原 智恵子さんというピアニストをご存知ですか?
2004年 11月 16日
原 智恵子というピアニストをご存知でしょうか。神戸の須磨生まれの彼女は、日本人として初めてショパン・コンクール(1937年)に入賞(正確には特別賞)、戦中戦後の時期は日本で大きな人気を博したものの、50年代以降のヨーロッパでのご主人で世界的チェリストである夫君のガスパール・カサド氏とのデュオ活動を展開。いわば、日本人女性ピアニストの草分け的存在ですね。今回、西宮の神戸女学院大学で彼女がピアノ教師を勤められたご縁で、次のイベントが開催される予定となっております。

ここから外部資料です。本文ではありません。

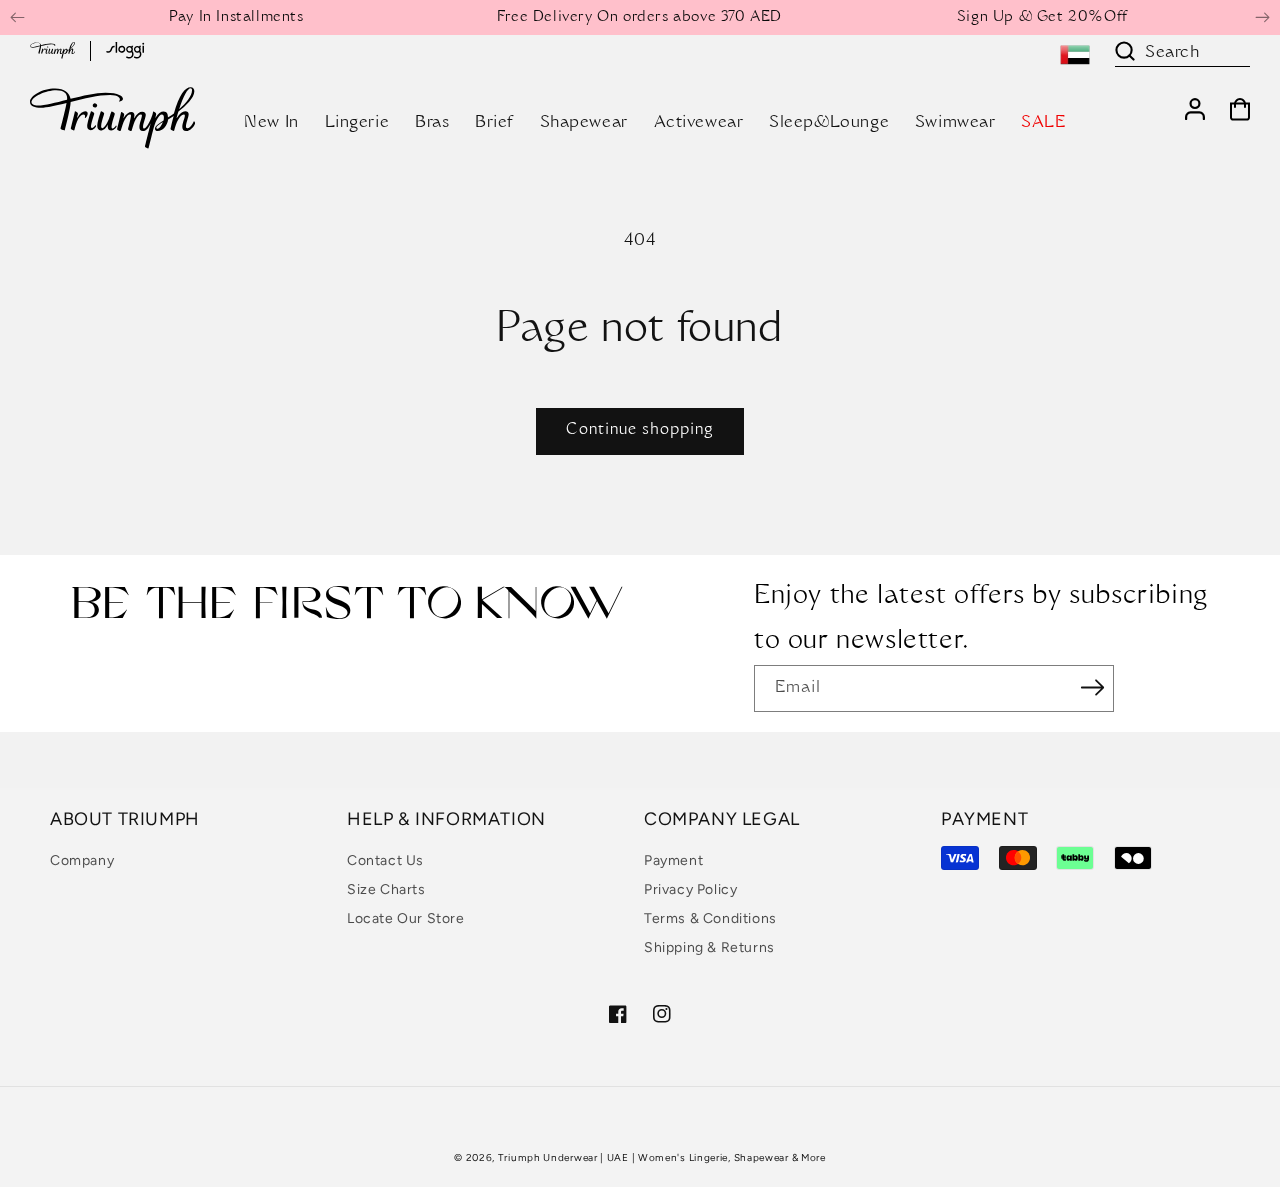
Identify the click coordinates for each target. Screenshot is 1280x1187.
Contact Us (385, 860)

メモリアル・コンサートでは、ショパンほか、彼女のレパートリーが演奏されるとのことですが、今回、特に、ご主人であった、世界的名チェリストであるカサド氏の遺品のチェロで、彼の無伴奏チェロ組曲が演奏されることになっておりまして、私も足を運ぶ予定にしております。
1、【原智恵子写真展】
2004年12月1日~22日 神戸女学院大学図書館本館3階ギャラリー
(9時~16時、土日祝日閉館)
入場:無料(コンサート当日のみ19時まで)
2、【原智恵子メモリアル・コンサート~蘇る音色~】
2004年12月3日(金) 19時 神戸女学院 講堂
(阪急今津線門戸厄神駅下車西へ徒歩10分)
・出演:奥村智美(ピアノ)、林裕(チェロ)、中村美生子、八木昭子、岩田朋子(ピアノ)
ほか
●原 智恵子プロフィール
原 智恵子(はら・ちえこ)は1914年神戸市須磨に生まれる。幼い頃からピアノに親しみ、1928年からパリでピアノを学ぶ。32年パリ音楽院を首席で卒業。コルトーらに師事した。1937年第3回ショパン国際ピアノコンクールで15位に入る。その賞の不当を非難する聴衆が騒ぎだして聴衆賞という特別賞をあたられた。第2次大戦をはさんで日本で活躍したが、1959年チェロの巨匠ガスパール・カサドとの結婚により再びヨーロッパを中心として活躍する。1966年カサドが亡くなって、カサド国際チェロコンクールを主催、多くの若い音楽家の育成の尽力した。